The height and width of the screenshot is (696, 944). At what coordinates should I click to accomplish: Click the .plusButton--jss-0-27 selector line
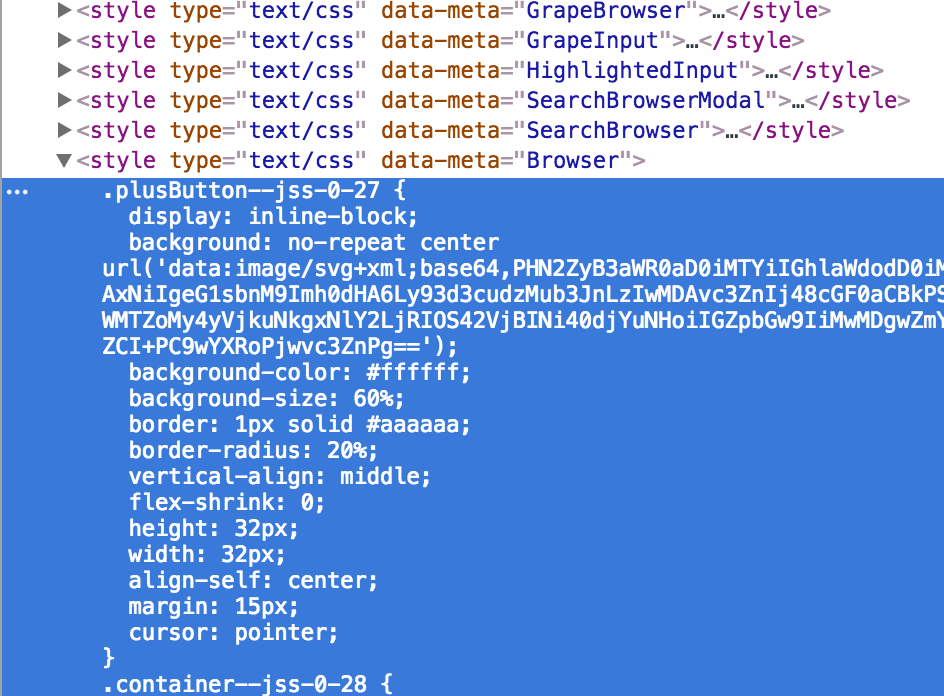(x=254, y=191)
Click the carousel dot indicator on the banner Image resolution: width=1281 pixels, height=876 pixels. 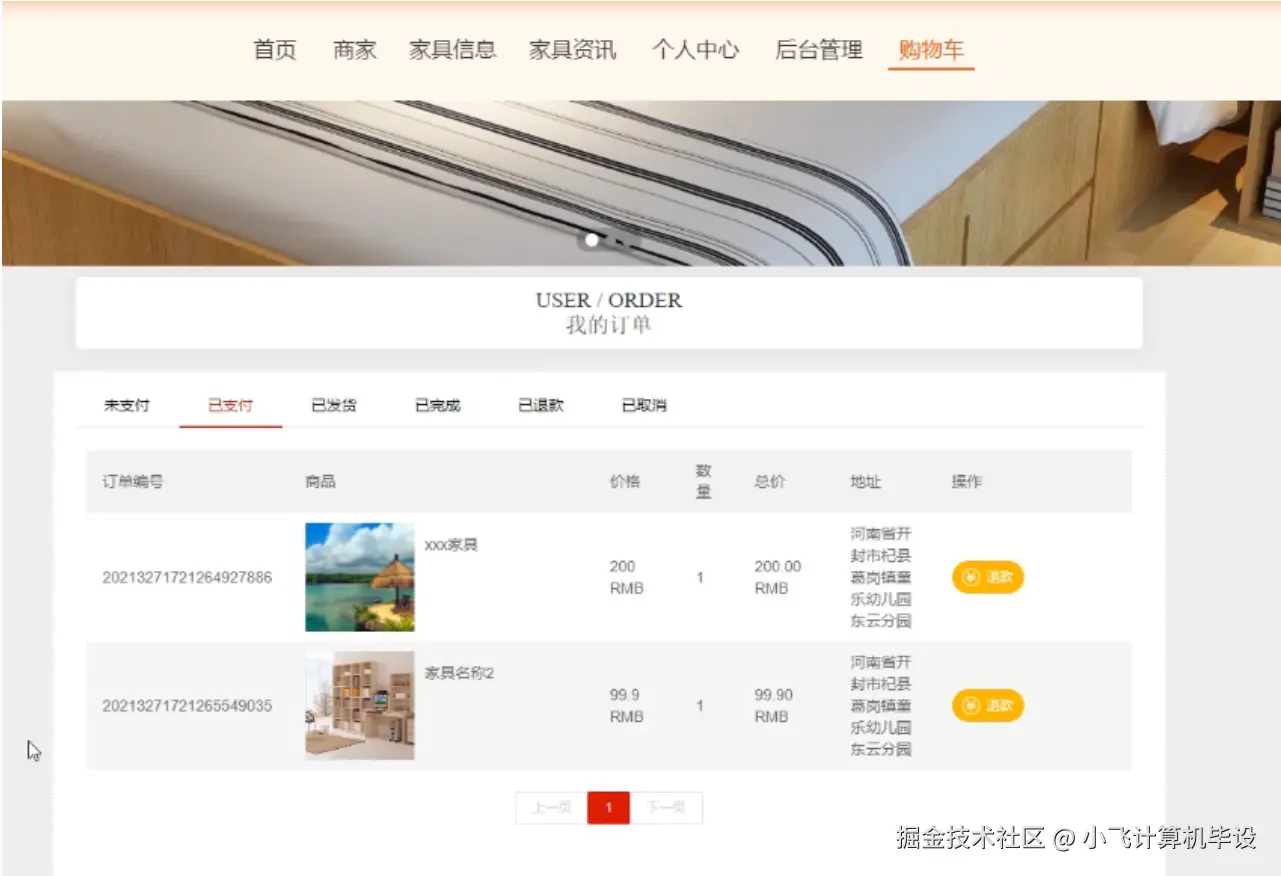point(591,240)
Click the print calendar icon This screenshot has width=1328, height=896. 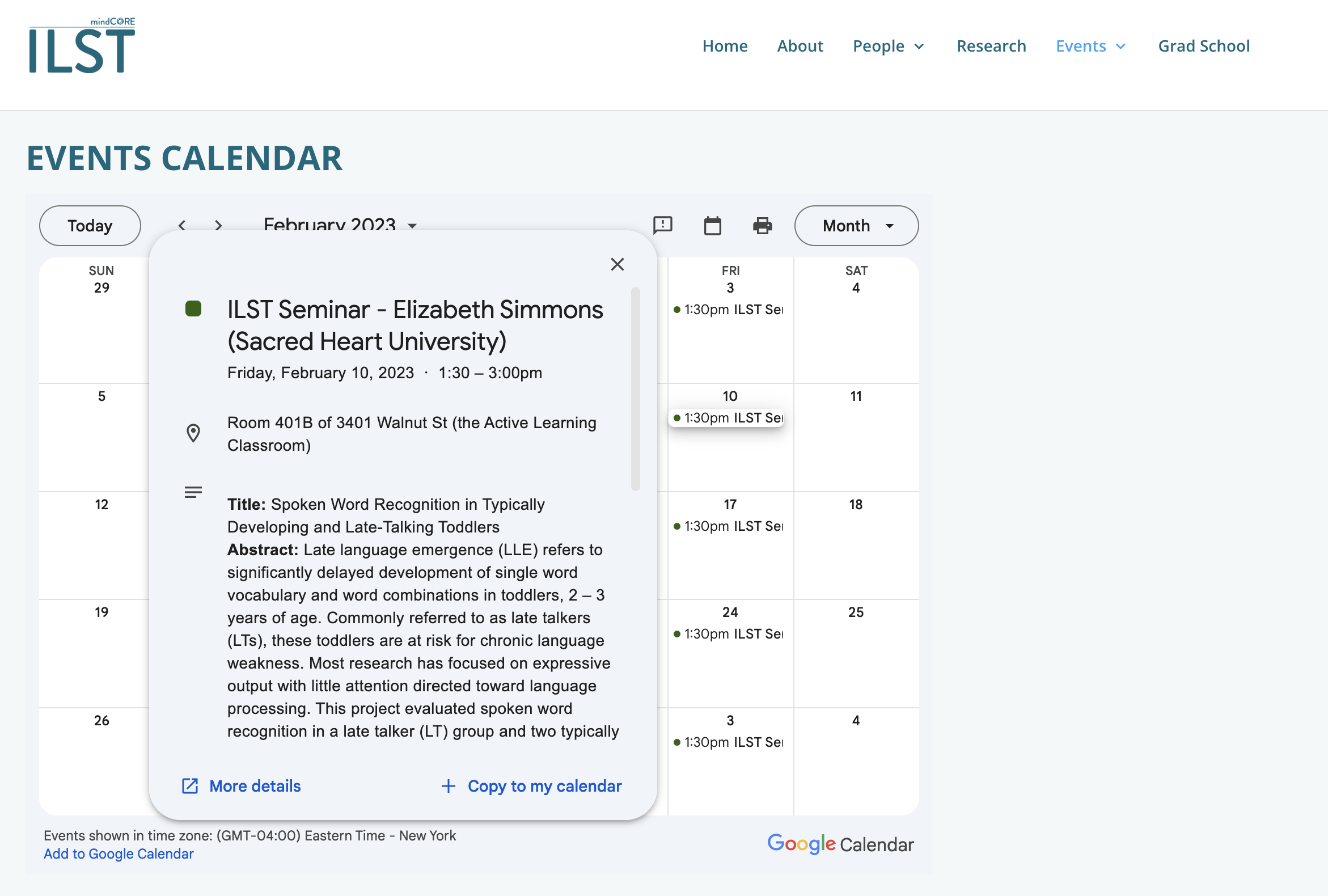pyautogui.click(x=762, y=226)
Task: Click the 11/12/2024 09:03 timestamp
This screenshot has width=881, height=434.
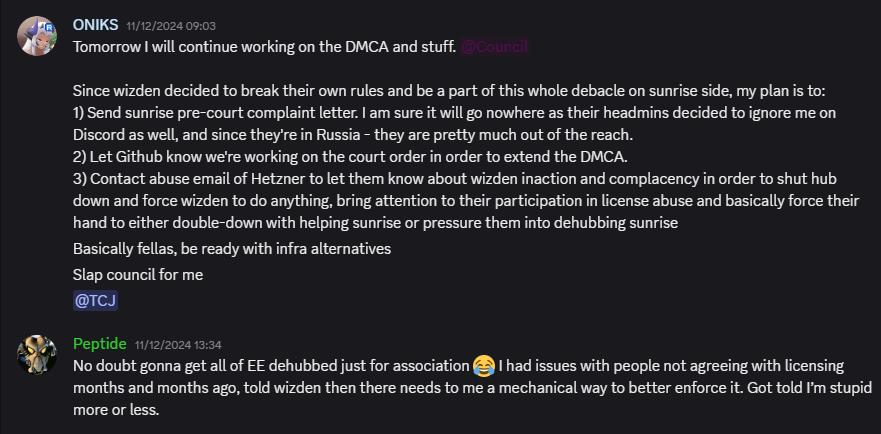Action: (x=171, y=26)
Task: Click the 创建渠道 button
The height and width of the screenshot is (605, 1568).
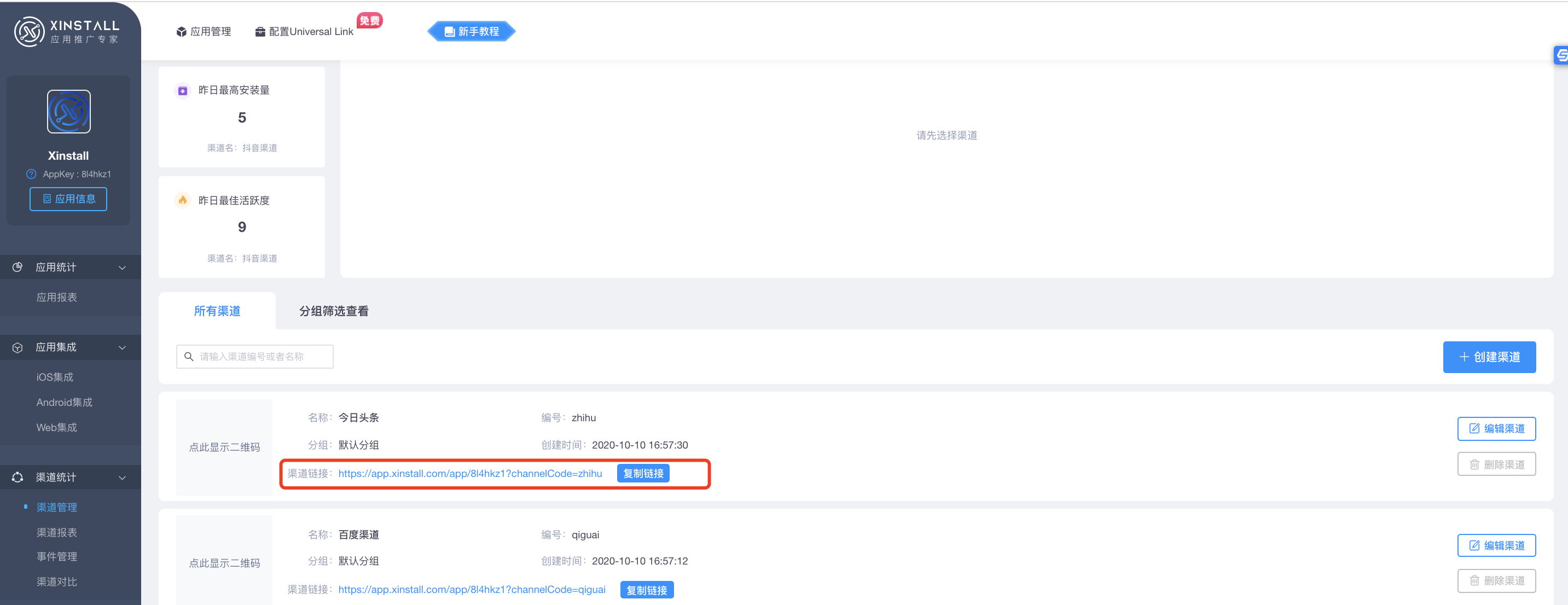Action: pos(1489,357)
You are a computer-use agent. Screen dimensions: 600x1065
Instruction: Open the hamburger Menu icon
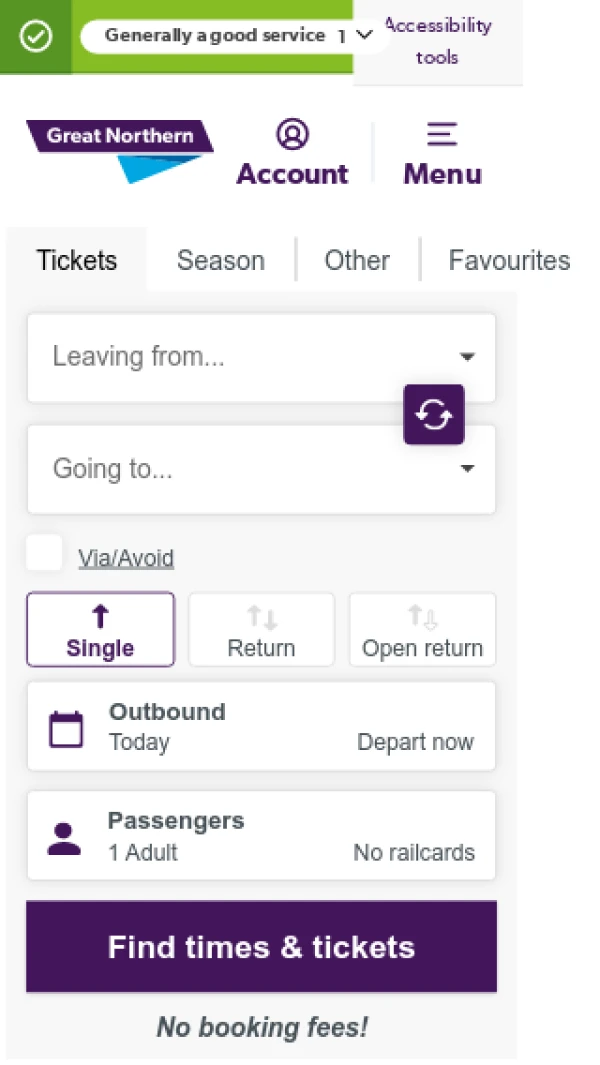(442, 134)
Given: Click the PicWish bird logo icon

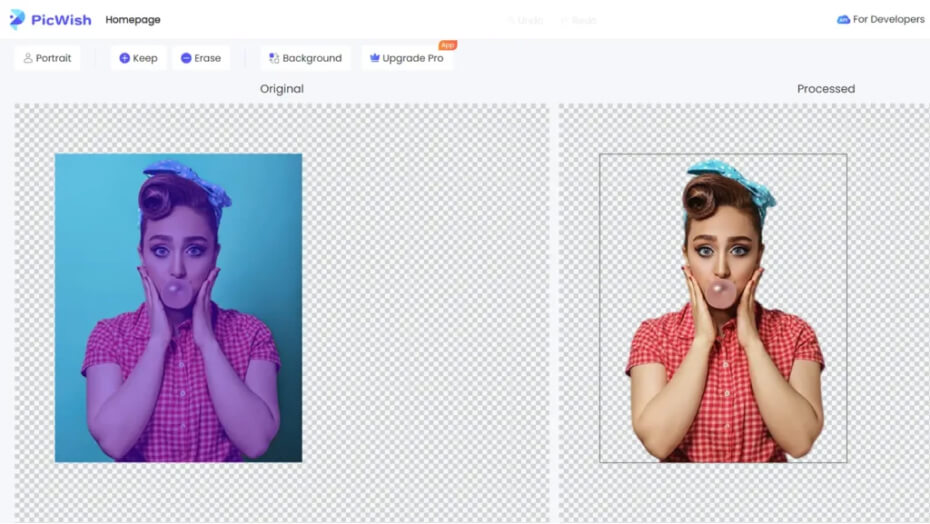Looking at the screenshot, I should click(17, 19).
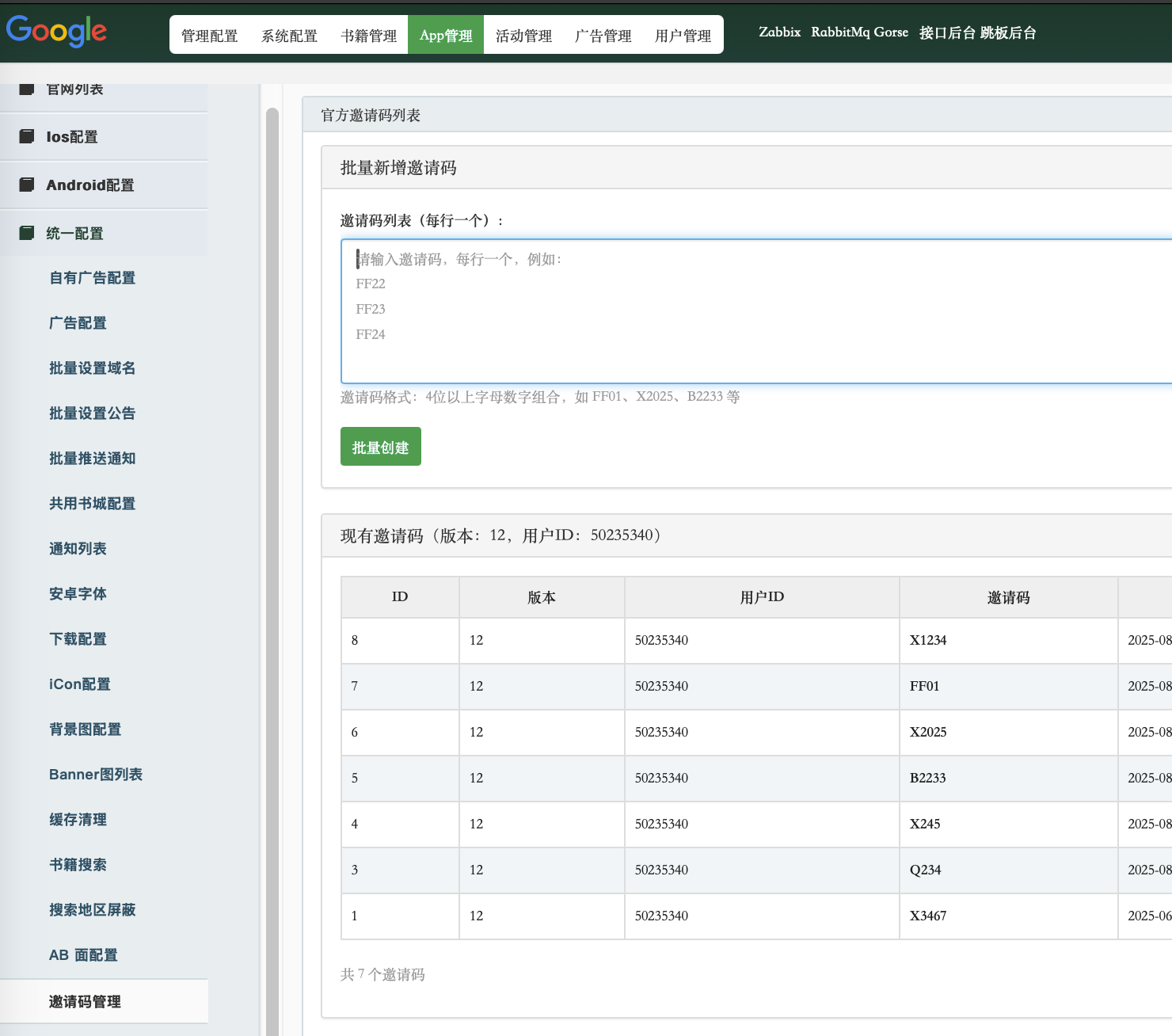1172x1036 pixels.
Task: Open 缓存清理 in the sidebar
Action: coord(78,820)
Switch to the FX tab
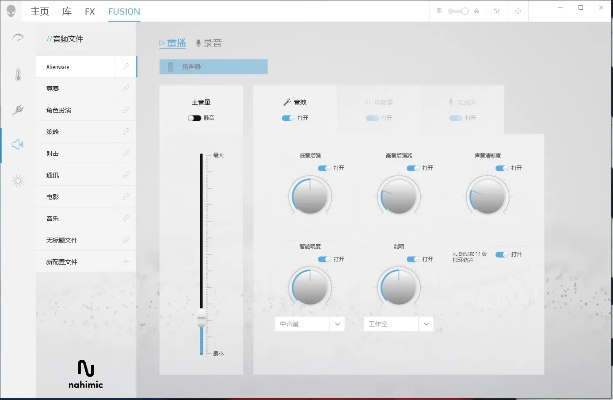The height and width of the screenshot is (400, 613). (x=90, y=11)
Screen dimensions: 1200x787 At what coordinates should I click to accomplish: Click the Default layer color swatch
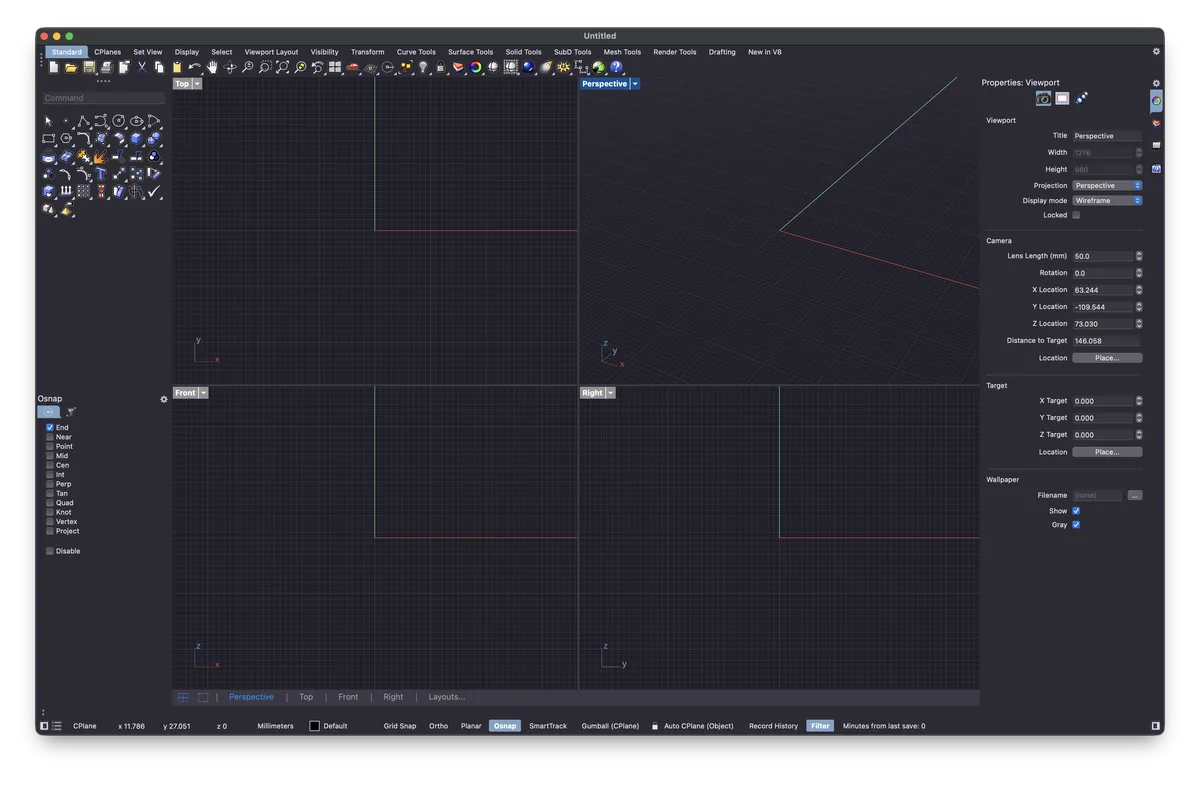pyautogui.click(x=314, y=726)
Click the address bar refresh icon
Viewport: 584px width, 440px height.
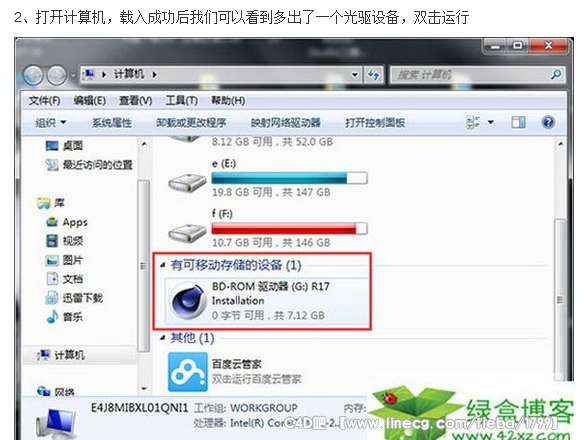coord(373,75)
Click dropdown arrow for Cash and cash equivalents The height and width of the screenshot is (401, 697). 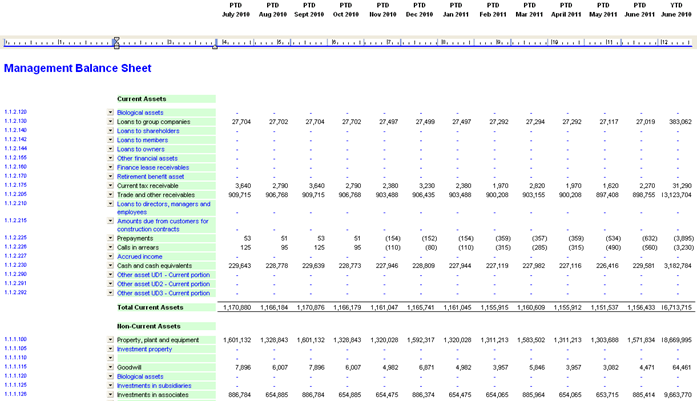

EXERCISE AIM: An answer containing only the lines from the one holding "Instruction: Open the hamburger Menu icon" through the close of the entries above, reproduced exactly and stripped of pictures, is expected.

RESPONSE AREA:
Instruction: Open the hamburger Menu icon
(442, 134)
Given: Click the PicWish bird logo icon

Looking at the screenshot, I should click(17, 19).
1172x1036 pixels.
Task: Open 缓存清理 in the sidebar
Action: coord(78,820)
Switch to the FX tab
The height and width of the screenshot is (400, 613). (x=90, y=11)
Screen dimensions: 1200x787 At what coordinates should I click to accomplish: Click the Default layer color swatch
pyautogui.click(x=314, y=726)
Click the address bar refresh icon
Viewport: 584px width, 440px height.
coord(373,75)
Click dropdown arrow for Cash and cash equivalents The height and width of the screenshot is (401, 697). 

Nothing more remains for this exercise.